テキサス州は州レベルの所得税を設けていないため、給与やその他所得に対する課税は連邦のみとなります。その為、テキサス州に移住する事で節税効果を得る事が可能となります。駐在員コストとして間接的に個人所得税を負担している法人も節税効果を得る事ができ、駐在員の州所得税申告サポートに費やす時間や経費も同時に軽減する事ができます。

 
法人レベルの節税効果

法人の観点から考察すると、フランチャイズ税を課税するテキサス州において事業を移転する事で恩恵を受ける法人とそうでない法人の両者が想定されます。

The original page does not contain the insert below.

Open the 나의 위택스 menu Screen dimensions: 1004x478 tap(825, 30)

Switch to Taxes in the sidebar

まず恩恵を受けるケースとしては、年間総収入額が $1,130,000 以下(2019年時点)の法人が挙げられます。小売また卸売業に対する税率(0.375%)も低めに設定されているため、業種によって恩恵を受けるケースも考えられます。(その他の業種の税率は 0.75%)逆に最も不利益なケースは、年間総収入額が $1,130,000 以上あり且つ赤字決算となる法人が挙げられます。先月号で紹介しましたが、フランチャイズ税は税率を掛ける対象が販管費用を含めた「純利益」ではなく販管費用をほぼ無視した「粗利益」であるため、状況によって赤字決算の年度でも税金が発生する可能性があります。また、累積赤字の概念が無いため、年度別の課税所得同士を相殺する事も出来ません。

 
あとがき

前述のとおり、テキサス州に移住する事で個人レベルで節税効果を得る事が出来ます。駐在員の州税を補填している法人も間接的に恩恵を受ける事は出来ますが、同時に法人としてフランチャイズ税に対する課税リスクを負う事になりますので実質的にかかるコストは州所得税だけではないということを理解する必要があります。

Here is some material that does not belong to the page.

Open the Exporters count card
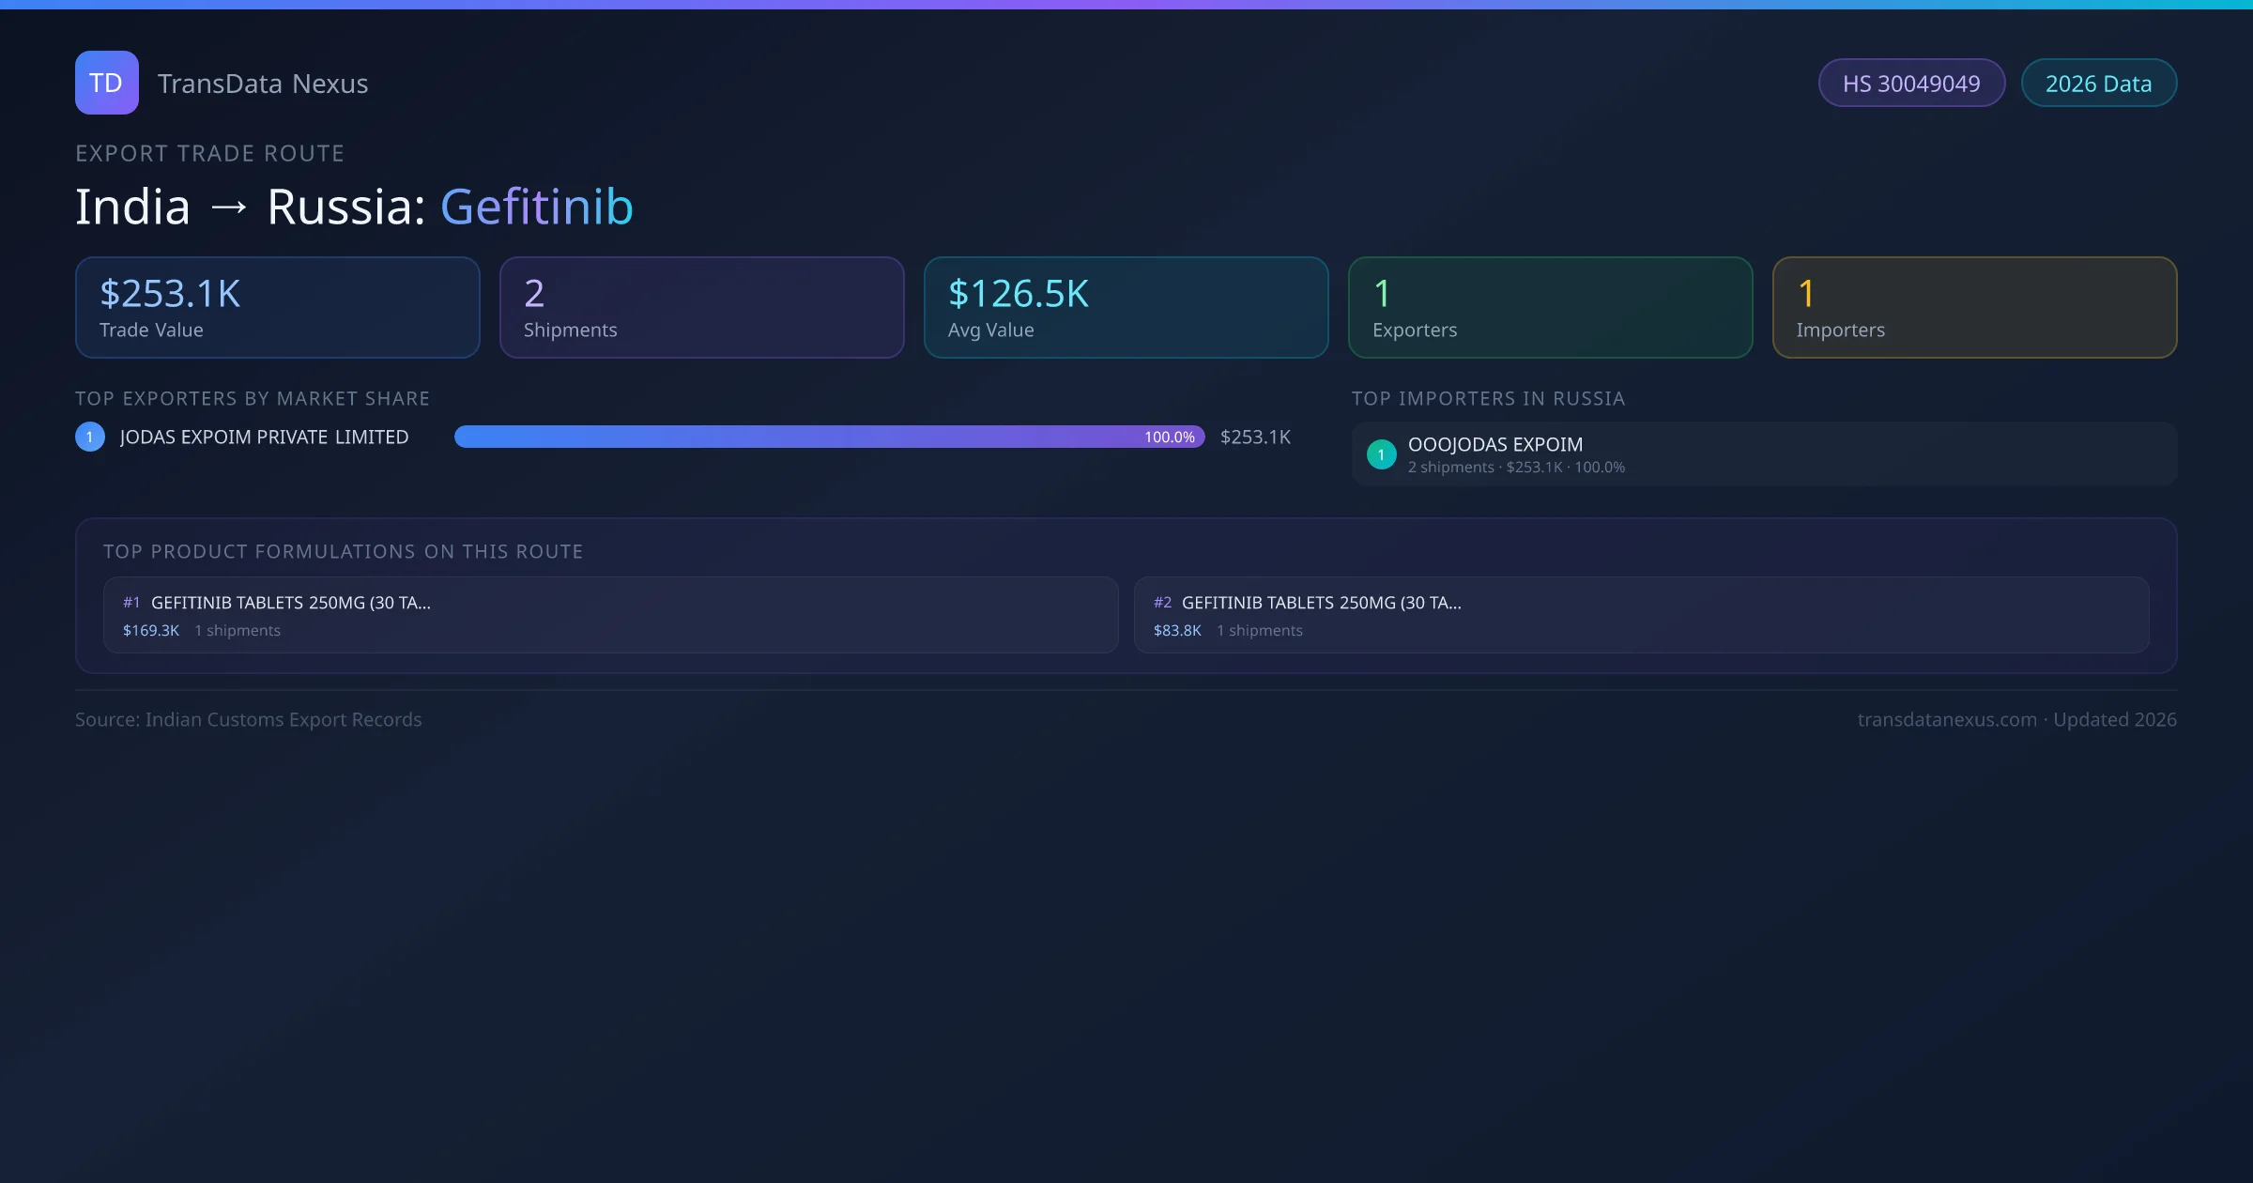 1550,308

税金面での州別格差は、法人の運営に大きな影響を及ぼしますが、税制は単なる一つの要素であり、必ずしも所得税が無い州が有利であるとは一概に言えません。そのため活動拠点を漠然と決めるのではなく、法人の戦略をもとに税制を含めたいろいろな要素を総合的な観点から検討する事が重要になります。

5つの税制度(個人所得税、法人所得税、売上税、雇用税、資産税)を考慮して非営利税制調査団体 (Tax Foundation) が毎年発表する州別税環境ランキングによると全50州の内ワイオミング州が最も税環境が良い州で、ニュージャージー州が不名誉の50位となっています。近年よく比較されるテキサス州は15位にランクインされ、カリフォルニア州は最後から二番目の49位となっています。
(2018年7月、非営利税制調査団体調べ)

いろは読者の中でテキサス州へ移住された方々が何らかの恩恵または引っ越されて良かったと実感されていれば幸いです。